DANIELE POTO

Le interessanti statistiche del Censis restituiscono una fotografia esatta e, per certi versi sconvolgente, del rapporto tra gli italiani e i media al tempo della pandemia. Che dura ormai da quasi venti mesi con effetti misurabili sull’utilizzo del tempo libero e sul rapporto con intrattenimento e informazione di sessanta milioni di connazionali. L’uso tradizionale della Tv digitale terrestre e della televisione satellitare non ha subito scosse percentuali nel biennio mentre invece è cresciuta considerevolmente la fruizione della smart tv e del Mobile Tv . In leggera flessione il consumo di radio anche tramite autoradio mentre in leggero aumento l’ascolto in FM sul telefono cellulare, ormai una vera e propria centralina, e da internet.
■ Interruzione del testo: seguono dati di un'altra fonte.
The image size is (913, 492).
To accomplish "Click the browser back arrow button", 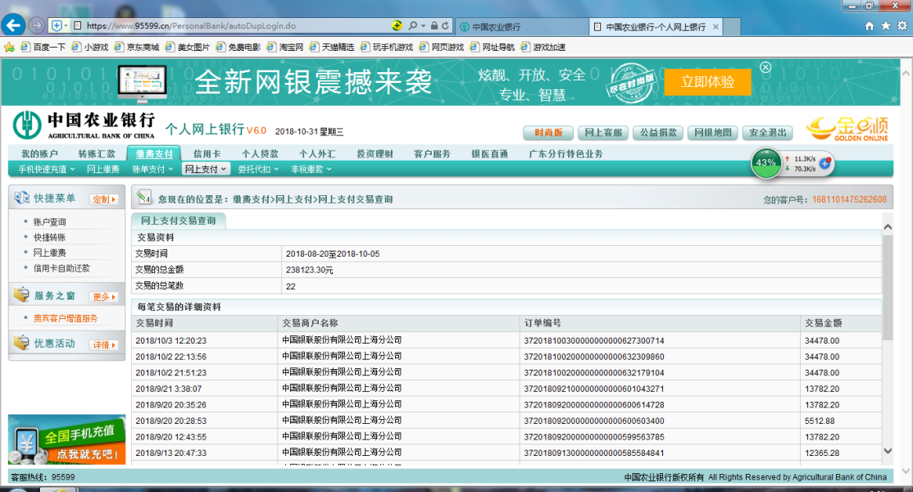I will [x=14, y=25].
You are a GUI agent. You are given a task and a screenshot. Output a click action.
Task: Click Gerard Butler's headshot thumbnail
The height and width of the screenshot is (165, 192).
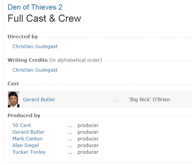point(14,99)
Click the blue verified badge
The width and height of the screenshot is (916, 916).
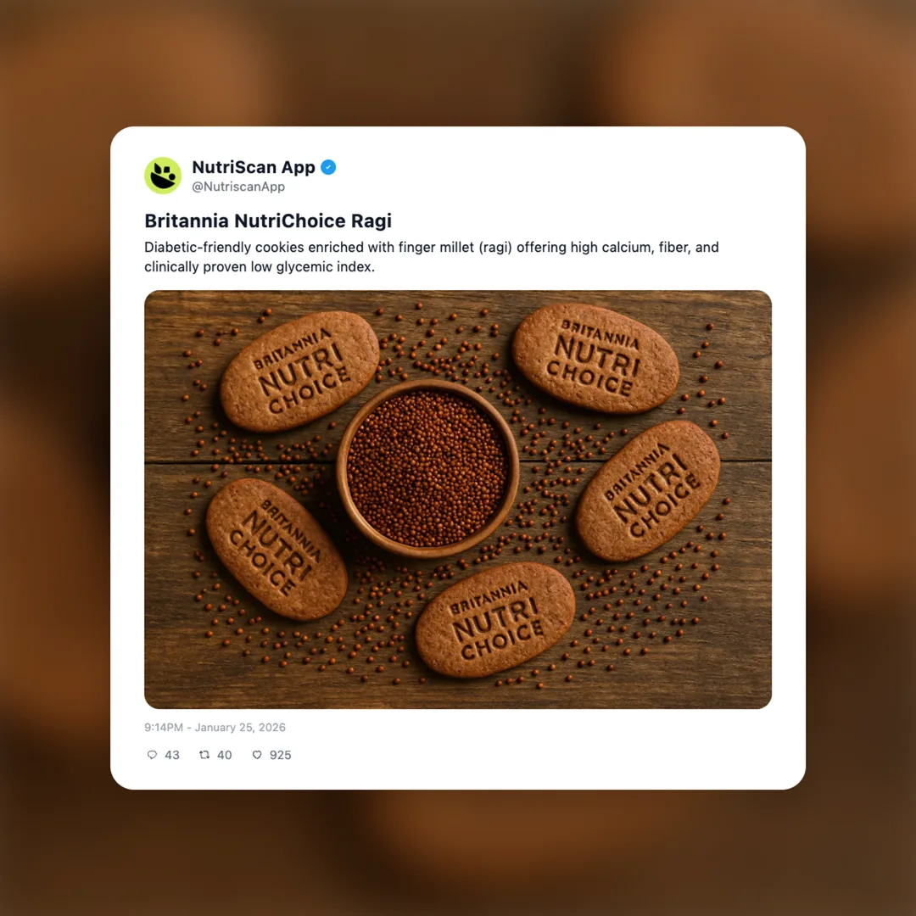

A picco l’acquisto dei quotidiani che ormai rappresentano una quota minoritaria nelle abitudini nazionali. Con loro s’inabissano su percentuali minimali anche i settimanali, i mensili e la free press gratuita in distribuzione nelle metropolitane. Non compensa questo vistoso calo il lieve incremento alla voce “quotidiani on line” e il ricorso ai siti web di informazione.“siti in un “fai da te” comunicazionale autarchico. In leggero aumento l’acquisto dei libri ma con un’ accentuazione delle diseguaglianze. In parole povere chi leggeva prima ora legge di più, chi non leggeva prima non ha mai incominciato a farlo. I lettori “forti” si confermano diplomati e laureati, soggetti specializzati. Tra i social network e affini spicca al primo posto whatsapp per la sua palese gratuità, tallonato da facebook, youtube, telegram e instagram con TikTok e Twitch in risalita, Skipe e Linkedin in calo. Naturalmente l’oggetto dominante di sistema rimane lo smartphone, fondamentale anche per gli acquisti online. Inoltre il 60% degli italiani ha attivato Spid, il vero lasciapassare verso la piena fruizione dell’identità digitale. La parola d’ordine post-pandemica rimane la de sincronizzazione dei palinsesti collettivi per una fruizione individualista e personalizzata.